This made me think…. is a birthday party or corporate event really the same as a wedding? All all events:
•a once in a lifetime event?
•an event that requires hours of pre and post labor?
•an often multi-location event?
•a full day event for all the vendors involved, sometimes lasting up to 20 hours of labor in a day?
Much of what we’re talking about here can be applied to literally any vendor. Weddings are NOT the same as a birthday party or another event that doesn’t carry nearly as heavy of a mental and physical workload.
•1-3 hours of initial emails/meetings
•2-3 hours of engagement session (local travel and shooting time)
•1-3 hours engagement session upload, edit, export, delivery
•2-3 hours of timeline prep and pre-wedding planning
•10-15 hours of day of work (set up, local travel, coverage during day, tear down, photo transfer/backup)
•7-35 hours of editing time
•1 hour backup/miscellaneous activities
That’s potentially 60+ hours per wedding of actual labor! And that is not even counting expenses.
Keep in mind that doesn’t include the time and $$$ that goes into paying a second shooter, gas money, gear, education/improvements, business insurance, keeping editing software and everything up to date, the cost of film and development, etc.
I think it’s safe to say that any given professional photographer possibly spends at least 75 hours per wedding, counting all above mentioned activities.
As a simple example, if a photographer needs to make $50k per year after business expenses and before taxes (let’s estimate a simple $20k worth of expenses per year), and they’re willing to shoot 40 weddings a year, they need to charge $1,750 per wedding on average.
That comes out to about $15-23 per hour (probably less). And don’t forget, we wedding photographers still have federal and state taxes after all that (self employment tax is 15.3% alone).
So, if you’re only paying $2,000 for a main and second shooter, I’d wager to say you either have a photographer who is investing very little in their business, someone that’s working really hard for $15-ish per hour (before taxes), and will probably not be sustainable long term.
Let’s be honest friends, $15 per hour seems pretty cheap for being a specialist and an artist for one of the most important days of your life that can never be recreated, doesn’t it?
For the Atlanta and Savannah areas in Georgia, I’ve found that most local photographers get grouped in the following starting price ranges:
•$0-500 (Dollar General pricing— just starting, probably have not shot a wedding before.

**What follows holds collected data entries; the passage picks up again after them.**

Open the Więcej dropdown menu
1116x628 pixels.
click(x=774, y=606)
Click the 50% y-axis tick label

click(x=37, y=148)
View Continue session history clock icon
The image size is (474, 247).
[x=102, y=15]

Are not considered professional)
•$500-1200 (Walmart pricing— may have shot a couple weddings but are working in the budget bracket. May not have a high demand or may not have a style that demands a higher price tag)
•$1000-2000 (Macy’s pricing— probably photographs weddings somewhat regularly. May not have a high demand due to style, may not be full-time in the business)
•$2000-3000 (BHLDN, Madewell, or Toyota pricing—usually has a higher demand for style. May shoot a few less weddings to focus on providing each client more support, and is just beginning to get into the “professional” category)
•$4000+ (Vera Wang, Vince, or Tesla pricing— typically considered full-time professionals. These wedding photographers have a demand based on style, expertise, etc.)
Again, these are very generalized starting price ranges. You can spend $10k with many of the photographers that begin at the $4k range! And finally, please remember that these categories of pricing are not fixed. I’m sure there are some times that you can truly get a “good deal” at a lower price range; however, in those instances you are going to forfeit the peace of mind and assume the risk associated.
Mostly, a wedding photographer is worth whatever you’re willing to invest! If they have a solid reputation, you love their photos, their personality, and they make you feel comfortable— then book them! And book them whatever their price is (as long as it’s in budget, right?).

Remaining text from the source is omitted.